El duende del callejón

Mari Ángeles Solís

Le paradis nous attendra

Últimamente, no sé yo qué querencia me ata a Valparaíso. Voy repitiendo pasos por calle Almenas, sintiendo cómo el hueco de mis pisadas abre una cicatriz...

En estos días los amaneceres se hacen muy pesados. Ella se aleja, se envuelve en una bruma espesa y pesada color rojizo que me impide respirar. Pronto llegará otoño y dejará de desprender calor de su pecho, cual volcán incierto. Muchos dijeron que aquella era gran verdad. Que el rocoso que se halla bajo la Atalaya, absorbía todo el sol del mediodía y, de noche, lo lanzaba con furia. Eso decían… hasta que Santa Catalina vino con su rueda a poner orden. Siempre se han dicho muchas cosas. No aprendemos.

Últimamente, no sé yo qué querencia me ata a Valparaíso. Voy repitiendo pasos por calle Almenas, sintiendo cómo el hueco de mis pisadas abre una cicatriz en la historia.



Don Alonso sigue descansando en paz, el buen hombre. ¿Cómo no pudiera?

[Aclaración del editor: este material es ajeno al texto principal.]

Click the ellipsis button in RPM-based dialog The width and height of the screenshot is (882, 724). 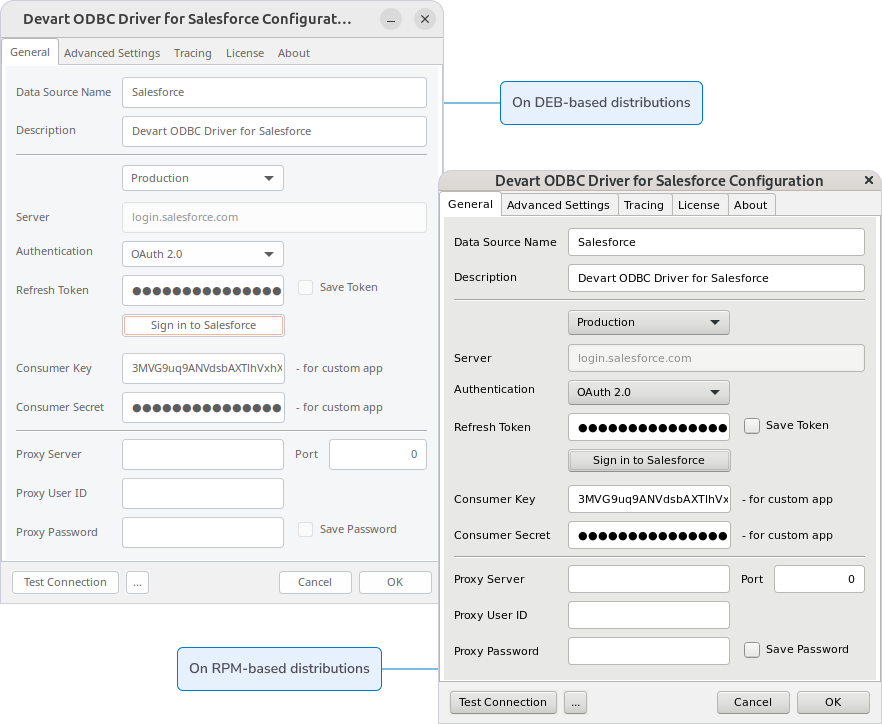tap(575, 702)
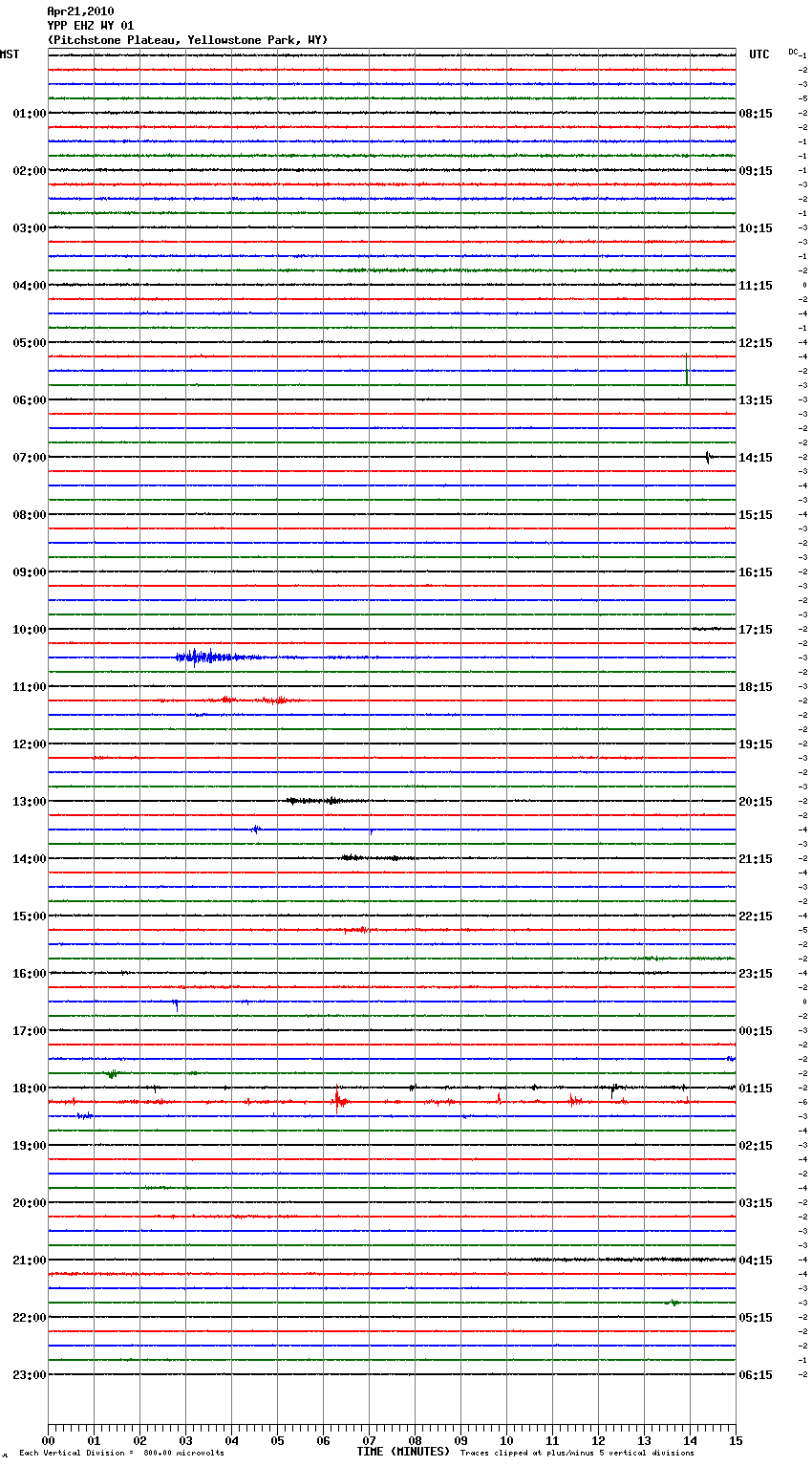Click the 12:00 MST time label
812x1466 pixels.
click(29, 744)
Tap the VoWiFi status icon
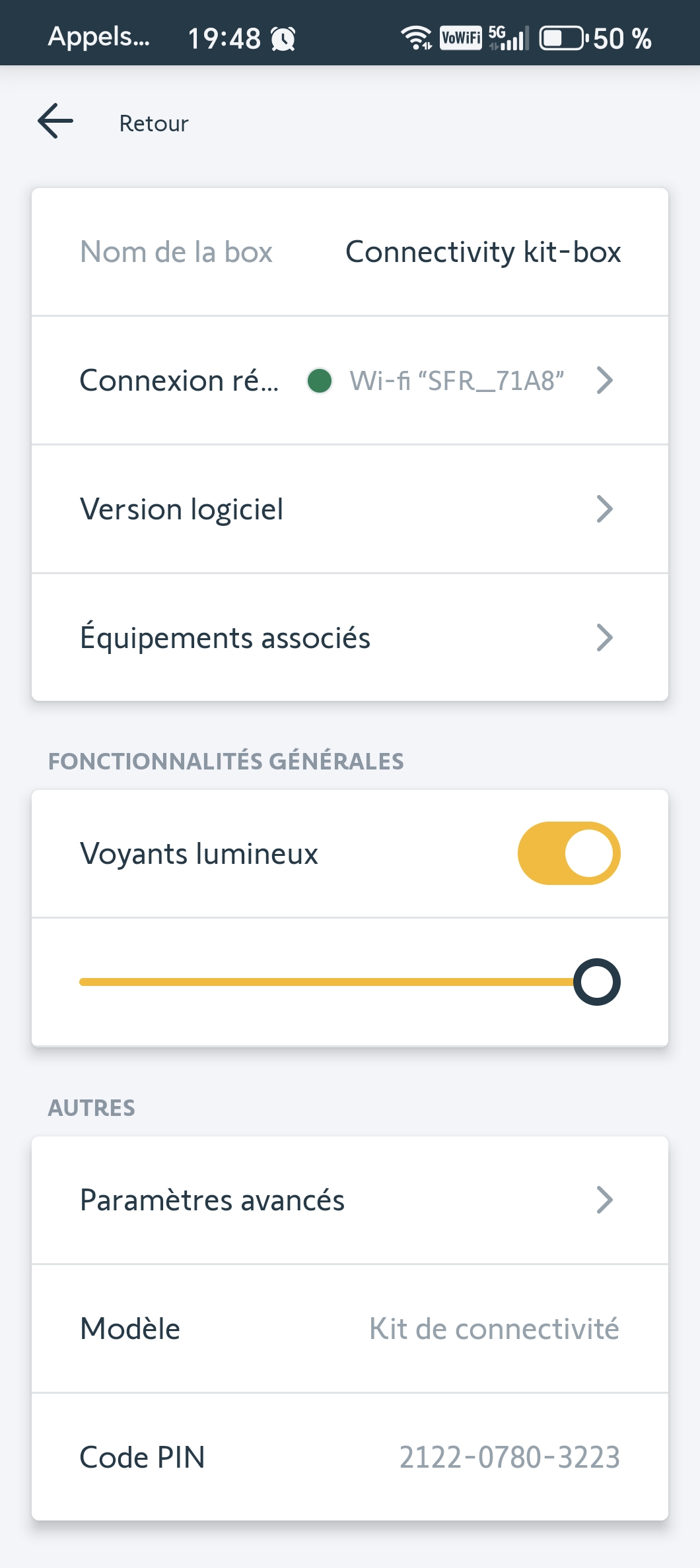Image resolution: width=700 pixels, height=1568 pixels. point(461,38)
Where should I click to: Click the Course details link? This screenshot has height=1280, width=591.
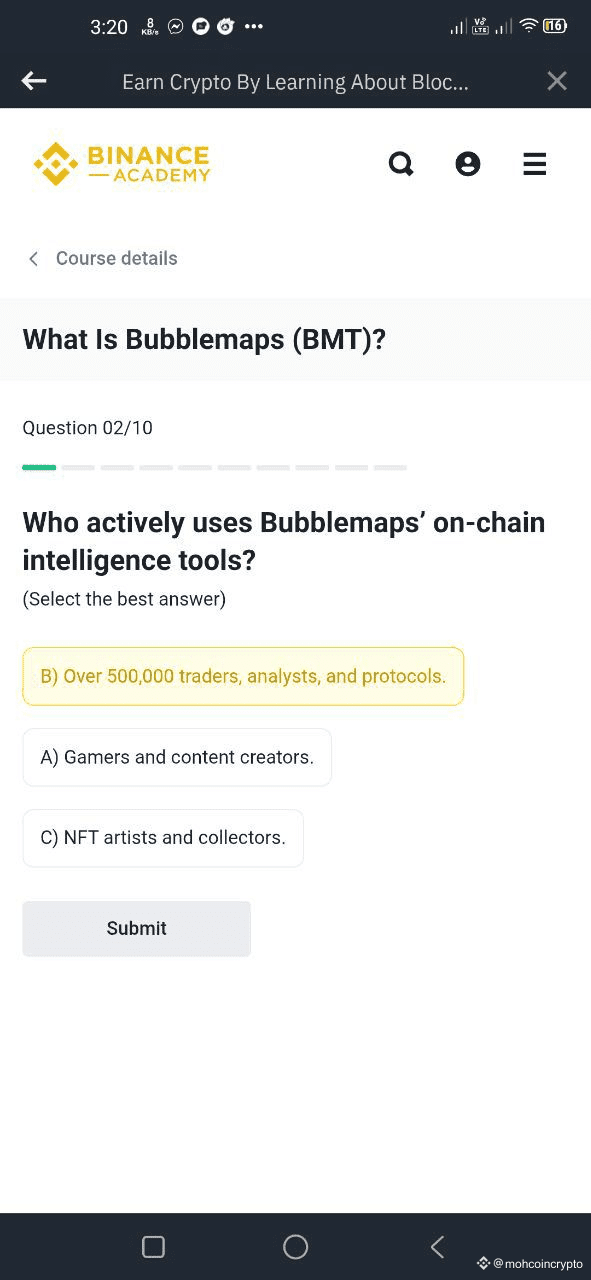point(116,258)
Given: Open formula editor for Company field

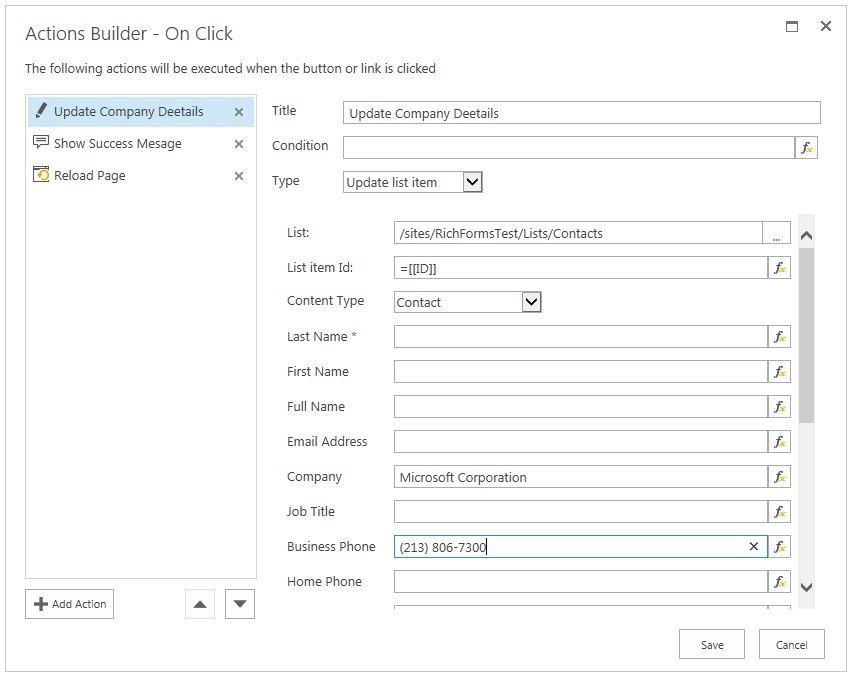Looking at the screenshot, I should click(x=779, y=477).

Hasta un puente le regaló. En fin, el amor tiene estas cosas. A veces siento que el ruido del agua busca el ritmo de mis latidos. Pero no tengo miedo. Sé que el Caño Santo me quiere. Por eso miro con respeto a quien permanece sentado en la esquina. No me mira, no me habla aún a sabiendas de que podría tirarle una piedra. Pero ya no soy un niño, no. Y las maldiciones de antaño han de volverse melodías, para ser cantadas a la luz del farol. Pues deben conocerlas nuestros hijos.

Días atrás, os contaba que don Miguel me esperaba. Allá en las puertas de su Palacio en calle Maestra. Y ando taciturno con esa extraña cita. Conocido es de sobra mi fervor por doña Teresa. Y no hallo queja en el trato de don Miguel hacia su esposa. Pero tiene una especie de debilidad hacia mi amor que me inquieta. Sí, sé que también está eclipsado por ella, por la dueña de mis sueños, por aquella por la que un día decidí ser alma errante. Y quedarme para siempre en esta tierra.  

Don Miguel se deshace en halagos hacia ella, se desvive en mil quehaceres para engalanarla y darle valor. Debiera agradecerlo, lo sé. Pero el fantasma de los celos se posa ante mí como un ave enloquecida. Me rondan mil ideas por la cabeza aunque luego las rechazo por parecerme injusto. Pero bien sabe dios del tormento de mis pensamientos. Este hombre, de rutinas tan meditadas, creo que se está poniendo en serio peligro. Porque no sólo soy yo, no. Son muchos sus enemigos. A veces pienso en advertirle, esperarle algún domingo a la salida de misa de doce. Siempre se pone en el altar mayor. Pero luego desisto, al recordar cómo la mira, cómo queda exhausto tras contemplar su belleza. Entonces imagino que mis manos van directas a su testa… ¡No!, ¡no!... yo no soy así. No quiero ni volverlo a pensar. Cuando el corazón se adormece en la angustia, busca el olvido para encontrar consuelo. Y así estoy yo…

Los amaneceres me ahogan. El sol de agosto cae indolente sobre Santa María. Pero estamos en fiestas. Sí, estos días, los primeros de agosto, son sólo para ella. Creo haber soñado que, pasando el tiempo, olvidarán estas fechas y celebrarán otras cosas que no han crecido de sus venas. Algún día, esto que vivimos, todo lo que os cuento será pasado. Pero ahora estamos en fiestas. El cielo nos espera. Pronto el rostro de Dios asomará por sus balcones para bendecir nuestros campos. El cielo nos espera. Su cabeza se convertirá en una estela que, como único testigo, engendrará el ascenso de la madre al infinito. Y la cara de Dios asomará por sus balcones. Allá por el día 15, al mediodía… Vamos, el cielo nos espera. Mientras en Santa María las piedras gritan “le paradis nous attendra”, yo sé que el milagro de su esencia florecerá una vez más y esa sangre de aceite correrá por sus venas.

Pido disculpas. Don Miguel tendrá que esperarme un día más. No puedo faltar a la cita con ella. Pues el cielo nos espera.